Три курса проучился на отделении игры на музыкальных инструментах. А потом профессор Пигров посоветовал мне перейти на дирижерско-хоровое отделение. За полгода сдал трехгодичное отставание по новой специальности. Потом закончил Одесскую консерваторию. Председатель выпускной комиссии в 1958 году Георгий Майборода рекомендовал меня руководителем хора Украинского радио. Второе предложение поступило от первого секретаря Житомирского обкома партии Стахурского. Он просил организовать в области профессиональный хоровой коллектив.

Я выбрал Житомир. Через год ансамбль песни и танца «Льонок» выступал со своей программой в городском театре. Первый секретарь помогал мне как мог. Даже сегодня помню его прямой телефон 035, по которому пришлось звонить в экстремальной ситуации. Тогда при хоре был замполит Милкин (если живой, пусть не обижается), который в песне «Цвiте терен», исполненной нашим коллективом а капелла, узрел церковщину. Видимо, нужны были бубны, оркестр, чтобы трубил трубач -- словом, оптимизм…

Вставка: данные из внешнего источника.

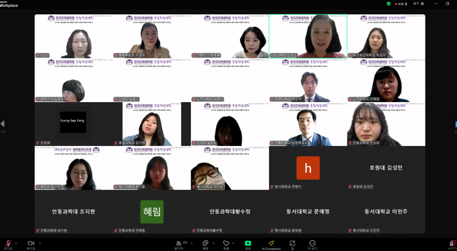The width and height of the screenshot is (457, 251).
Task: Go to the previous gallery page arrow
Action: [2, 124]
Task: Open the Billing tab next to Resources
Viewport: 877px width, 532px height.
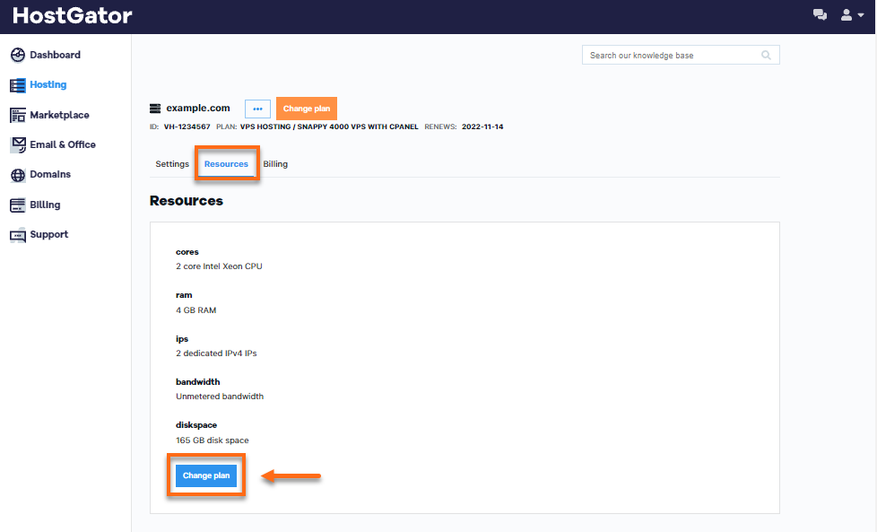Action: (x=275, y=164)
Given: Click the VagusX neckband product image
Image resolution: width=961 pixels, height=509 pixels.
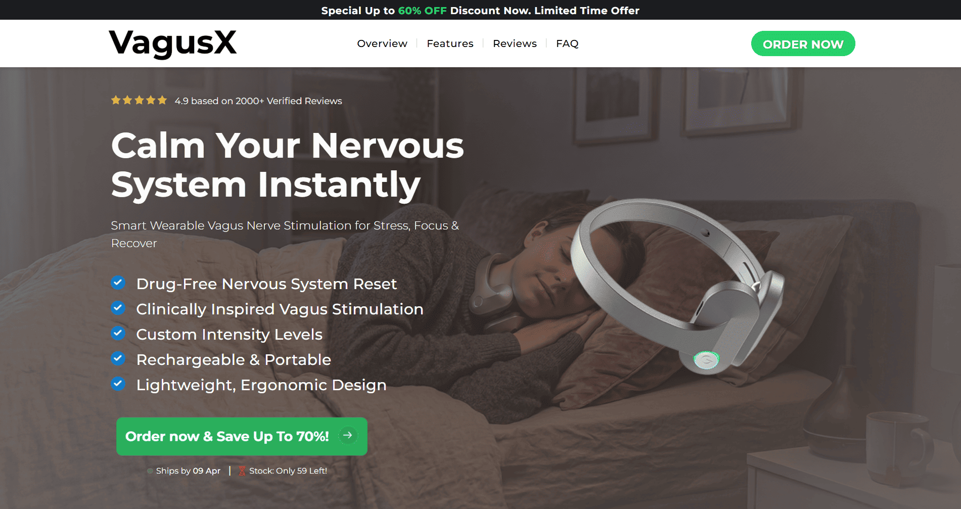Looking at the screenshot, I should (677, 284).

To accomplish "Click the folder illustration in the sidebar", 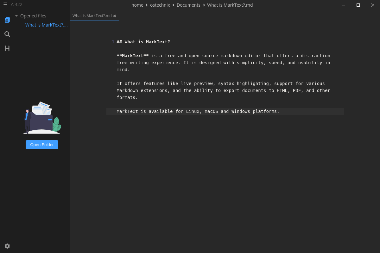I will 42,118.
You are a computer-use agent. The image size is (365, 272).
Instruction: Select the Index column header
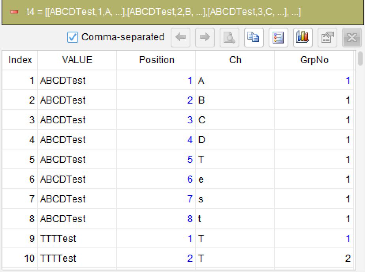pyautogui.click(x=20, y=60)
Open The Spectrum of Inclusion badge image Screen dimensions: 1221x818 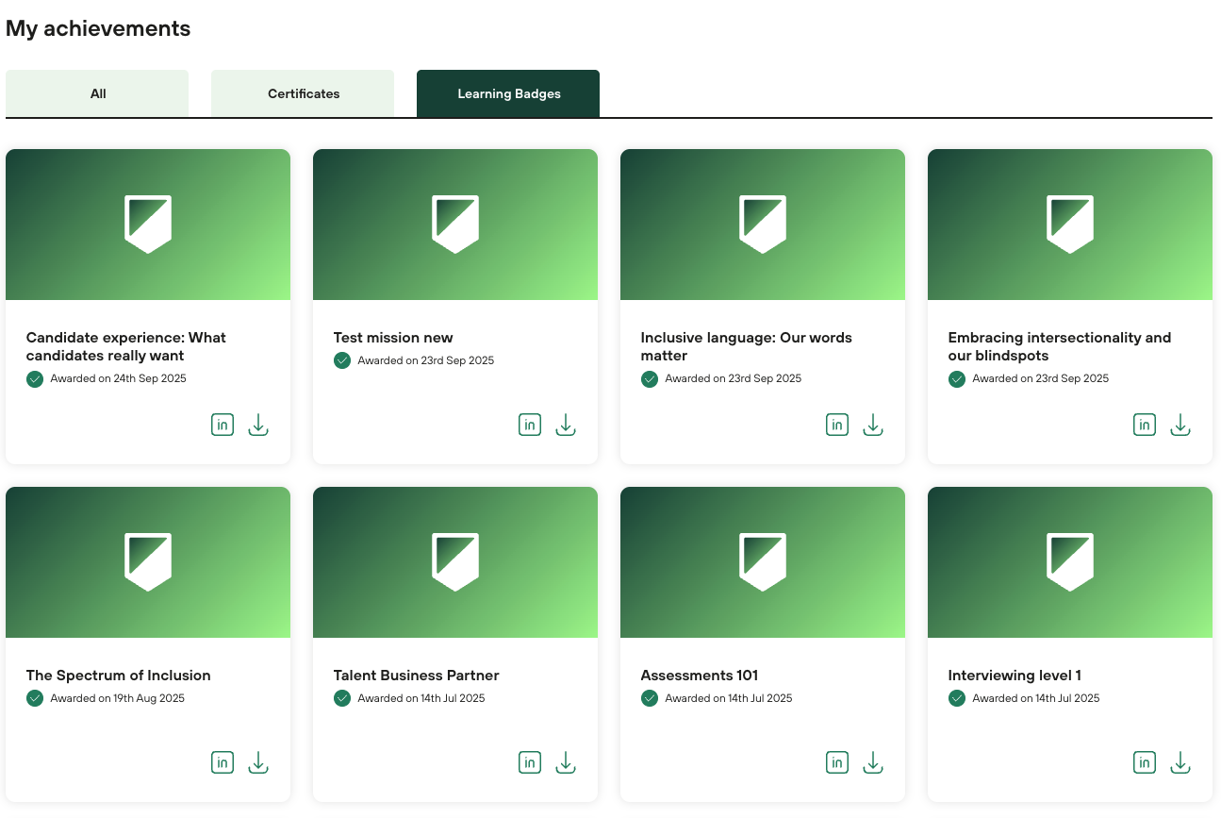point(148,562)
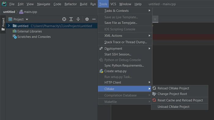Select External Libraries in project tree
The width and height of the screenshot is (214, 120).
click(30, 31)
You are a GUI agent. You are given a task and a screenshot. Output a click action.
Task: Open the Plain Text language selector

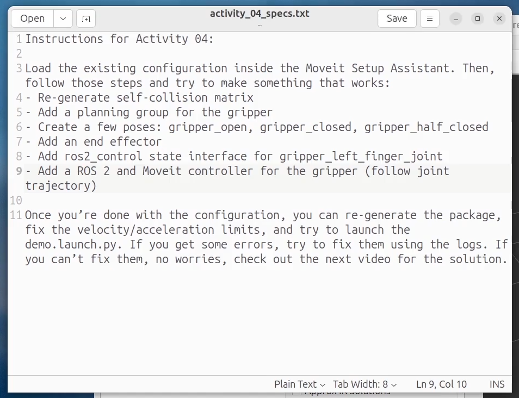[299, 384]
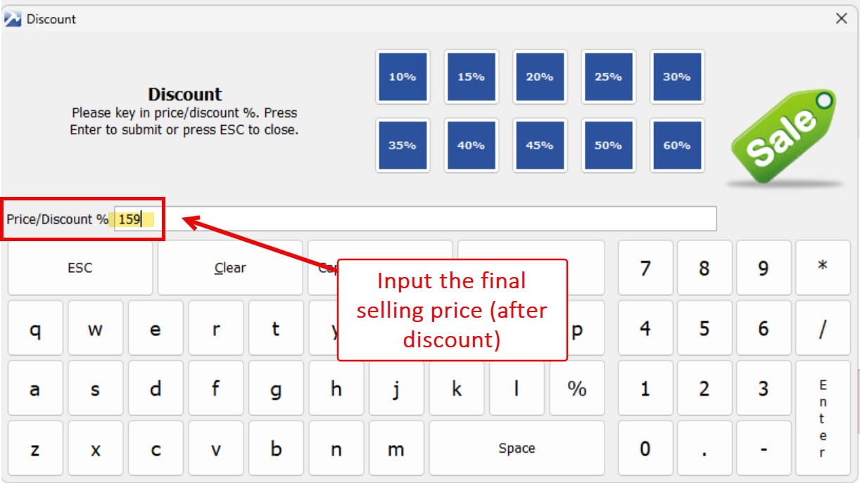Image resolution: width=860 pixels, height=483 pixels.
Task: Tap the Space bar key
Action: coord(517,449)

Меня начали прижимать. Когда запахло жареным, набрал 035 и услышал голос Михаила Стахурского: «Что, припекло? Заходи!» Он вызвал секретаря по идеологии и заведующего отделом пропаганды. «Кто из вас специалист по музыкальной части? Милкин -- специалист по хоровому искусству? Поломать жизнь человеку -- ума большого не нужно, а вот поддержать его в трудную минуту… » -- подчиненные записывали слова первого секретаря.

«Щербицкий не позволил мне уйти из хора»

-- В 1963 году Никита Хрущев остался недоволен художественной выставкой в Манеже, -- вспоминает Анатолий Авдиевский, -- и решительно заявил: «Много у нас развелось деятелей искусства и творческих коллективов. Хватит петь и танцевать за государственный счет -- пора сокращать!» Хотя рекомендация не обнародовалась, министерство культуры УССР тут же издало соответствующее распоряжение. В отличие от России, не проводившей сокращений, Украина расформировала 14 творческих коллективов.

Узнав о расформировании «Льонка» во время гастролей на Сахалине, я отправил телеграмму в Житомирскую филармонию: «И на Тихом океане свой закончили поход. Авдиевский». И стал первым советским безработным. Месяц просидел без копейки. Позвонил Михаилу Стахурскому и услышал: «Был конь, да изъездился! Ничем тебе помочь не могу». Как раз накануне его отправили на пенсию.

Когда мне в Житомир позвонил Григорий Веревка и попросил приехать к нему в Киев, мне пришлось у товарища одолжить деньги на автобусный билет. Тогда Украинский народный хор находился в здании рядом с филармонией -- мы называли его «солов'їна хата». Григорий Гурович предложил мне стать его ассистентом: «Я так погано себе почуваю. Ви при менi ввiйдете в репертуар, почнете працювати з хором».

Конечно, я согласился. Но как раз в это время меня стали вызывать в различные инстанции по поводу руководства Черкасским хором. Дело дошло до министра культуры УССР Бабийчука: «Я знаю, что вы не коммунист. Но советский человек нужен там, куда его посылает партия». Пришлось подчиниться… В хор имени Веревки я пришел только в 1966 году, уже после смерти Григория Гуровича.

… А тогда, в 80-х, мое решение уйти из коллектива не состоялось. Рано утром я проснулся в шалаше на реке Супой от криков, доносившихся с берега. Первый секретарь Яготинского райкома партии и председатель райисполкома кричали мне: «Авдиевский, появись! Из Киева требуют, чтобы ты срочно возвращался -- министра культуры сняли!»

Владимир Щербицкий, на которого сегодня говорят «україножер», не позволил мне уйти из родного коллектива. Убежден, его душа горела любовью к своей нации и культуре, но первый секретарь ЦК КПУ не все мог делать в открытую.